Qu’ont dit les évêques présents ? Rejetant le concept de laïcité, inapplicable dans leur région, ils préfèrent demander au gouvernement de leur pays la mise en oeuvre d’une citoyenneté égalitaire, le respect de la dignité de la personne humaine et la garantie de la liberté religieuse. Ils revendiquent le droit de participer pleinement à la vie de leur société.
Et leur identité chrétienne ? Elle a été aussi au cœur des débats, avec la nécessité d’une formation solide des baptisés. Bien entendu, les rapports avec les orthodoxes, les protestants, les juifs et les musulmans ont été examinés. Des délégués fraternels relevant de ces religions ont été invités à s’exprimer devant l’assemblée. Le dialogue avec tous est apparu comme une nécessité vitale pour les chrétiens.
Dans quel but ? Pour trouver des solutions afin d’enrayer l’exode qui risque de voir à terme le berceau du christianisme se transformer en champ de pierres mortes, faute de fidèles.
Mais que ressort-il de ces travaux ? Ces réflexions ont été reprises dans un long message adressé par les évêques à leurs fidèles, et dans 44 propositions qui permettront à Benoît XVI de rédiger une exhortation apostolique, laquelle engagera l’Église universelle. Ce document devrait paraître dans quelques mois.
Le pape a-t-il été réellement présent ? Oui, très présent, ouvrant les séances par une prière avec l’assemblée. Nous l’avons vu très attentif à lire les textes, à écouter les interventions orales. Il n’a pris la parole que dans ses homélies, lors des messes d’ouverture et de clôture. Il ne s’est prononcé personnellement sur aucun des sujets traités.
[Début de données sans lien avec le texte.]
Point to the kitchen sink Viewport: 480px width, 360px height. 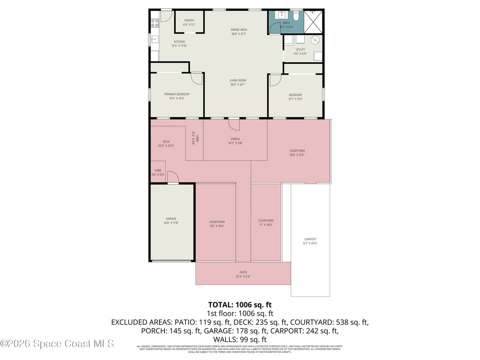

Il a aussi présidé un déjeuner festif auquel le Vatican avait convié tous les participants au synode.
Y étiez-vous ? Oui, bien sûr, avec tous les experts, environ 300 personnes.
Au bilan, quels sont les pays où les chrétiens sont les plus menacés ? La situation dramatique en Irak a été à l’origine de la convocation de ce synode. Il y avait urgence. En sept ans, ce pays a perdu plus de la moitié de ses chrétiens : leur nombre est passé d’environ un million à 400 000 personnes. Les violences qu’ils subissent résultent de l’impuissance de l’État à assurer la sécurité de tous ses citoyens et de la confusion que font souvent les musulmans entre christianisme et Occident. Pour protester contre la politique des grandes puissances, ces musulmans font de leurs compatriotes chrétiens des boucs émissaires.
Et ailleurs ? Le synode a mis en évidence la situation très difficile que connaissent les centaines de milliers de chrétiens immigrés dans les pays de la péninsule arabique (Arabie Saoudite, Émirats arabes unis, Yémen…) où ils sont exploités, privés de nombreux droits, dont la pratique cultuelle. En Arabie Saoudite, ils ne peuvent même pas être enterrés, sous peine de souiller la terre de l’islam ! Ces traitements sont d’autant plus injustes que ces travailleurs contribuent à la prospérité des pays concernés. Au-delà des violences physiques ou morales, les chrétiens de tous ces pays vivent dans une angoisse existentielle sans précédent. L’Église veut les aider à assumer cette précarité.